- Timoti Te Heuheu passed away last Thursday.
- Philip Broughton (Ngāti Kahungunu and Ngāi Tahu) has been appointed as a member of the Education New Zealand Board.
- Dr Selwyn Katene (Ngāti Toa, Ngāti Tūwharetoa, Ngāruahine, Ngāti Tama) has been appointed as the Massey University Assistant Vice-Chancellor – Māori and Pasifika.
- Enid Ratahi–Pryor (Ngāti Awa) has been appointed to the Housing New Zealand Corporation Board.
- On Monday Nelson’s first Kura Kaupapa Māori was opened, (Te Kura Kaupapa Māori o Tuia Te Matangi).

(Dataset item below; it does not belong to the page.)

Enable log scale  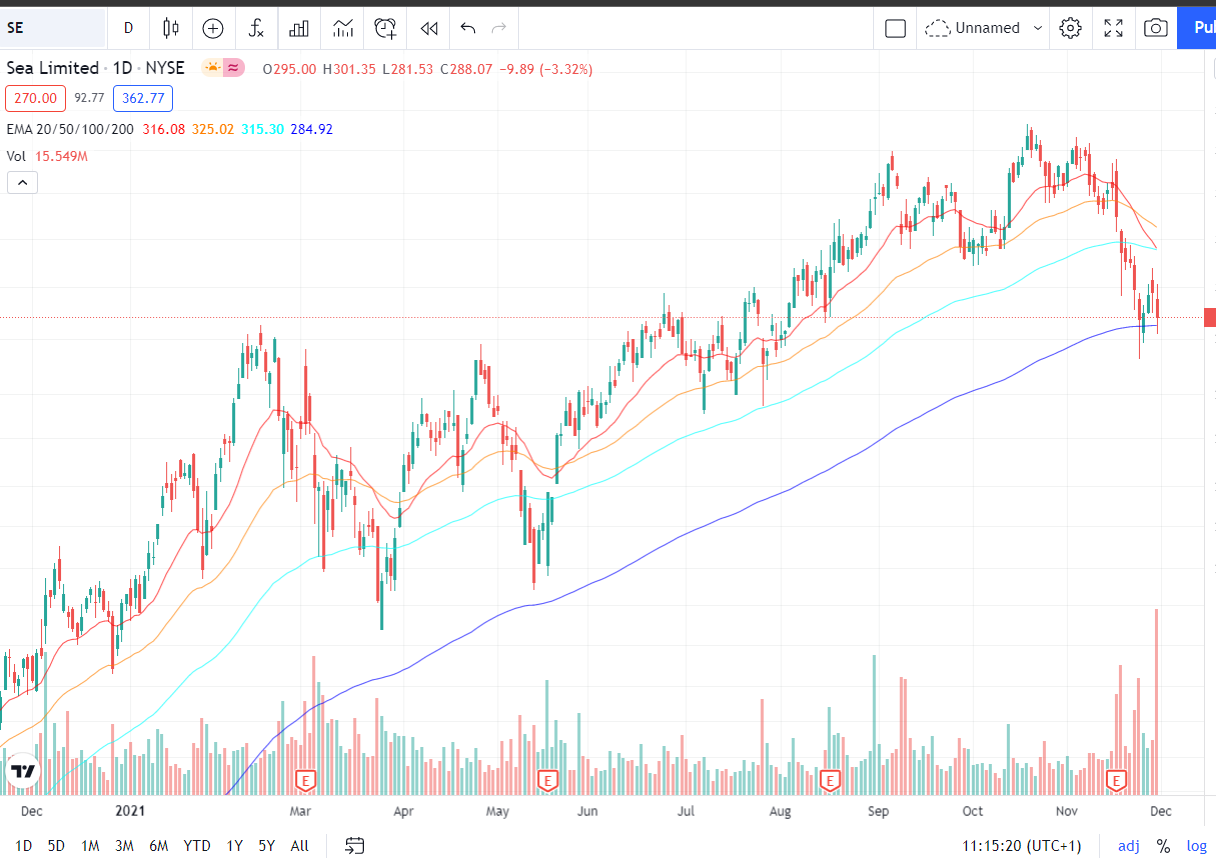coord(1196,846)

- Last weekend an official opening was held for Pipiriki forest, Taranaki. (Pipiriki is twenty hectares of Māori owned wetland. The area has been fenced and stock-proofed with assistance from the Māori Trustee, Te Puni Kōkiri, and other organisations.)
- Last Monday the Minister of Tertiary Education, Skills and Employment, Steven Joyce, confirmed that $1 million would be invested into He Toki 2.0, a Canterbury Māori Trade-Training initiative. He Toki 2.0 will be offered through Te Tapuae o Rēhua with support from Te Puni Kōkiri, which will oversee the initiative, along with the Ministry for Social Development and the Tertiary Education Commission.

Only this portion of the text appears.